Und doch kann man aus gutem Grund zweifeln an den Absichten der Rechtspopulisten. Die FPÖ setzt nicht nur auf Alternativmedien, die in ihrem Sinne berichten - sondern eben auch auf Inserate in klassischen Medien - und wenn die nicht auf FPÖ-Linie berichten, werden die Anzeigen gerne auch mal wieder gestoppt, oder zumindest damit gedroht. Vom früheren Parteichef und Vizekanzler Heinz-Christian Strache existieren öffentlich gewordene Chats, die das belegen (DWDL.de berichtete). 

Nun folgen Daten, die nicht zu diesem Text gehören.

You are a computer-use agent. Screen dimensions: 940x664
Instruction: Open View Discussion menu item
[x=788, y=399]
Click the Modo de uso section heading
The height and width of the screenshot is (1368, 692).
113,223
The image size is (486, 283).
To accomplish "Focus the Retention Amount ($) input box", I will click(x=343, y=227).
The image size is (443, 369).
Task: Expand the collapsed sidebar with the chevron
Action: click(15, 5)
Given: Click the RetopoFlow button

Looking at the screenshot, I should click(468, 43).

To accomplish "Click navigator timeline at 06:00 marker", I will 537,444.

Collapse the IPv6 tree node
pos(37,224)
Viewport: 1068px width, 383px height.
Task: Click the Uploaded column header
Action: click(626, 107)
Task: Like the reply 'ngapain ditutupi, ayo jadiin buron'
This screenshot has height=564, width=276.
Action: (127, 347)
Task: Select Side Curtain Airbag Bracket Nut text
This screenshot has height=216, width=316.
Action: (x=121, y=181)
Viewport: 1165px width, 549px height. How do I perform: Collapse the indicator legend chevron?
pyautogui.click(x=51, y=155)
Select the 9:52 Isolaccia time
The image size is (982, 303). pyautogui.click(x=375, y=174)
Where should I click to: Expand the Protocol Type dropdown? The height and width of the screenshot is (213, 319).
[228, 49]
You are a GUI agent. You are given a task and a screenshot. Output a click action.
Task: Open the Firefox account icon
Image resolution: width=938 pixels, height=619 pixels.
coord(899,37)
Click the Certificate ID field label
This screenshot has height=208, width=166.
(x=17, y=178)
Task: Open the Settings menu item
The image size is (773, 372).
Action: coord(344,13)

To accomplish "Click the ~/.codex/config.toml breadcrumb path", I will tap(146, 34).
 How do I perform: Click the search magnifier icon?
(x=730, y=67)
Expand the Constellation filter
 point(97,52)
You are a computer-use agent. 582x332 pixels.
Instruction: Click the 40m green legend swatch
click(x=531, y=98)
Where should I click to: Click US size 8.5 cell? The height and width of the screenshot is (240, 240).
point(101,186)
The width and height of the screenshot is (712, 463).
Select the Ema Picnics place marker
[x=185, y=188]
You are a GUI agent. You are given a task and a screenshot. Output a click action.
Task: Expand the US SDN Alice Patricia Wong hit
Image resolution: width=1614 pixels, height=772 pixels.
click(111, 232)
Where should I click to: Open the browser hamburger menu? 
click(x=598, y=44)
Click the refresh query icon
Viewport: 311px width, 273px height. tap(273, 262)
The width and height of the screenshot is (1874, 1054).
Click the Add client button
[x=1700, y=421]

Eins ist klar: Jedes Vorhaben einer FPÖ/ÖVP-Regierung, das auf Medien abzielt, wird ganz genau unter die Lupe genommen - von der Öffentlichkeit, aber auch vom Bundespräsidenten. Alexander van der Bellen erklärte bereits vor einigen Tagen, als er den Regierungsbildungsauftrag offiziell an die FPÖ vergab, er habe mit Kickl explizit auch über die Freiheit der Medien gesprochen. Und auch der neue ÖVP-Vorsitzende Christian Stocker hat für die Zusammenarbeit mit der FPÖ rote Linien gezogen. Eine davon ist die Pressefreiheit. Aber es bleibt abzuwarten, auf welche Inhalte sich die Parteien in den kommenden Tagen und Wochen einigen. Rote Linien haben in der österreichischen Politik zuletzt auch schon existiert. Heute gibt es einige von ihnen nicht mehr.